Spent Nuclear Fuel Dry Cask Storage
Development of Software for Numerical Analysis of Fuel Temperature States and Heat- and Mass-Transfer Processes in RBMK-1000 SNF Casks at the Main Steps of Preparing Fuel to Dry Long-Term Storage, Numerical Studies
Tech Area / Field
- ENV-RWT/Radioactive Waste Treatment/Environment
- FIR-DEC/Decommissioning/Fission Reactors
- FIR-FUC/Fuel Cycle/Fission Reactors
- FIR-MOD/Modelling/Fission Reactors
- FIR-NSS/Nuclear Safety and Safeguarding/Fission Reactors
- INF-SOF/Software/Information and Communications
3 Approved without Funding
Research Institute of Technology, Russia, Leningrad reg., Sosnovy Bor
- Lawrence Livermore National Laboratory, USA, CA, Livermore
Project summaryLong-term storage of nuclear spent fuel (SNF) that is not to be reprocessed is a very challenging problem for Russia. A special concern is given to the RBMK SNF in at-reactor fuel storage pools and wet storage facilities at NPP sites. These storage rooms are now filled over their original design capacity and the storage capabilities are expected to be fully exhausted in Russia within years 2006-2008. This situation aggravates the problem of safety ensuring and is a hazard to the environment in NPP vicinities.
With the lack of well-founded data on the possibility for SNF wet long-term storage and taking into account the best world (Germany, France, the USA, and Japan) practices of SNF management, the Russia’s Minatom has launched a project for development of dual-purpose casks. The project has motivated work on SNF dry cask storage and transport technologies.
In the past 7 years the Special Mechanical Engineering Design Office (KBSM) with its business partners have developed a group of metal-concrete casks (MCC) which meet SNF safe storage and transport requirements existing in Russia and related IAEA standards.

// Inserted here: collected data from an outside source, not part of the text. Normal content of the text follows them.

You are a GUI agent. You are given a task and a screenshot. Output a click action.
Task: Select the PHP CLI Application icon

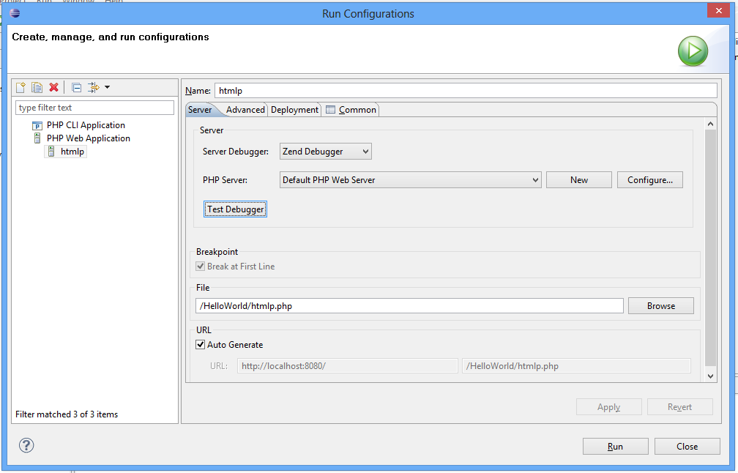(x=37, y=125)
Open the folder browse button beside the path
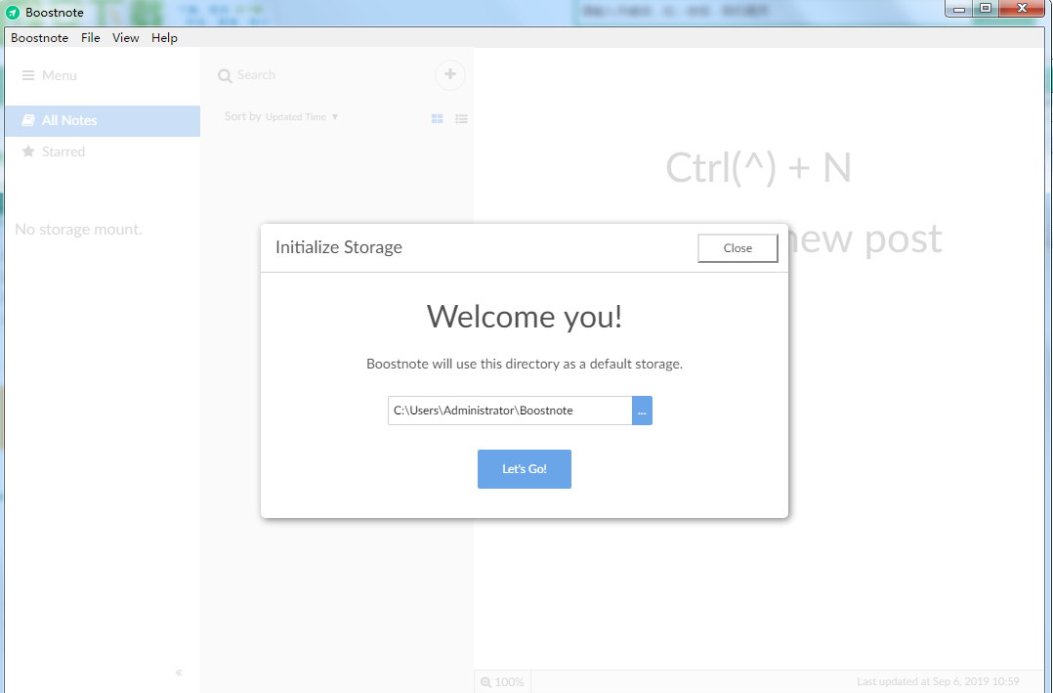Viewport: 1053px width, 693px height. point(642,410)
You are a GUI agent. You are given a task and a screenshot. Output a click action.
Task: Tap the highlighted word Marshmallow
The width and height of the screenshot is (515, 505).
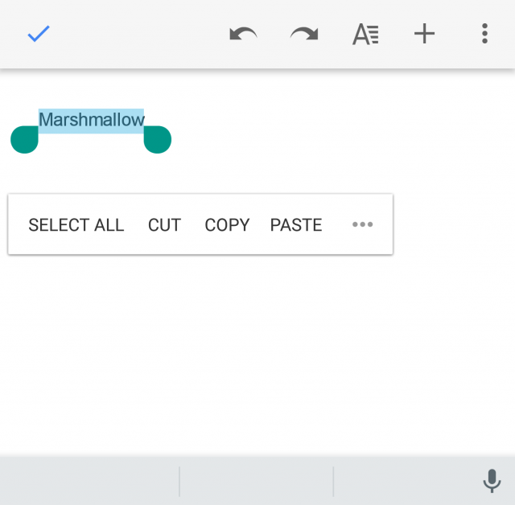click(x=91, y=120)
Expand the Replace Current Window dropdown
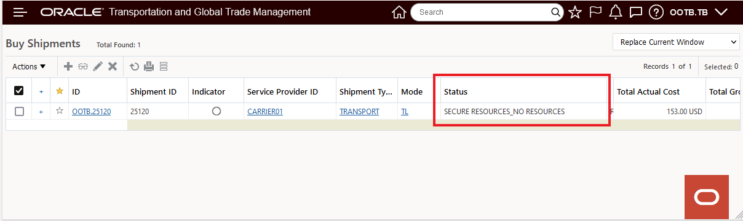Viewport: 743px width, 221px height. tap(676, 42)
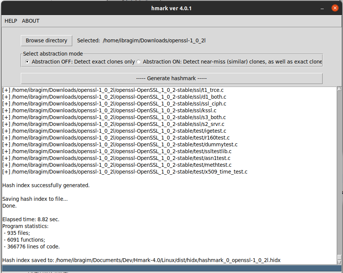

In parallel with designing of casks, work is underway on a technology for preparing RBMK-1000 SNF to dry storage in casks. Based on the design features of RBMK-1000 assemblies and their decay storage under water, a technology for preparing fuel to dry cask storage should involve the following steps: spent assembly cutting; cask charging with SNF; cask sealing and drying; bringing the parameters of gas atmosphere in the cask internal cavity to the level specified for SNF long-term storage.
It is proposed to carry out RBMK SNF cutting and casking in special-purpose rooms at NPP sites. These rooms will be adjacent to the SNF fuel storage facilities and provided with several safety barriers in respect of the environment. The rooms and plant-specific technologies for RBMK-1000 NPPs are being developed with reference to each storage facility design, site characteristics, etc. The development of the projects for the Leningrad NPP and Kursk NPP is in the finalizing phase.
Since the existing technology for cutting spent assemblies before loading them into casks does not involve procedures for removing water from the assembly structures, some liquid is sure to enter the MCC internal cavity. Therefore, after loading fuel into MCC, installing and sealing the inner cap, the cask internal cavity with SNF will be dried by evacuation through a specially designed valve unit. Using vacuum pumping for drying casks being prepared to dry long-term storage is a world-wide practice.
The problem of changeover to SNF dry long-term storage was not defined at the governmental level in Russia until recently. Thus, now there is a deficiency of up-to-date software needed to provide mathematical support for the main steps of preparing fuel to dry long-term storage in casks. The existing domestic computer codes are designed to calculate the fuel and cask body temperature states under normal and accident long-term storage conditions and are not able to model the main steps of SNF preparation to dry cask storage.
Since 1999, Alexandrov NITI scientists and researchers have been carrying out experiments and numerical analyses in support of the possibility for drying RBMK-1000 SNF casks using vacuum pumping. A group of NITI members have designed a small-scale experimental set-up for simulating the process of drying a single flask. Also, they have developed methods and algorithms to compute the SNF MCC vacuum drying effects at specified process parameters and, based on the estimates obtained, support the proposed concept as such. However, the results of these studies are not sufficient for adequate representation of the procedure for preparing SNF MCC to long-term storage, because the existing mathematical models for approximate estimates take no account of the process equipment effect and the influence of the spent assembly cutting and casking routine. The problem at hand is to model in full the main steps of SNF preparation to dry cask storage and re-define the basic process parameters (moisture content, pressure in the cask maintained by means of evacuation, etc.) on the basis of knowledge world-wide gained to date in the field.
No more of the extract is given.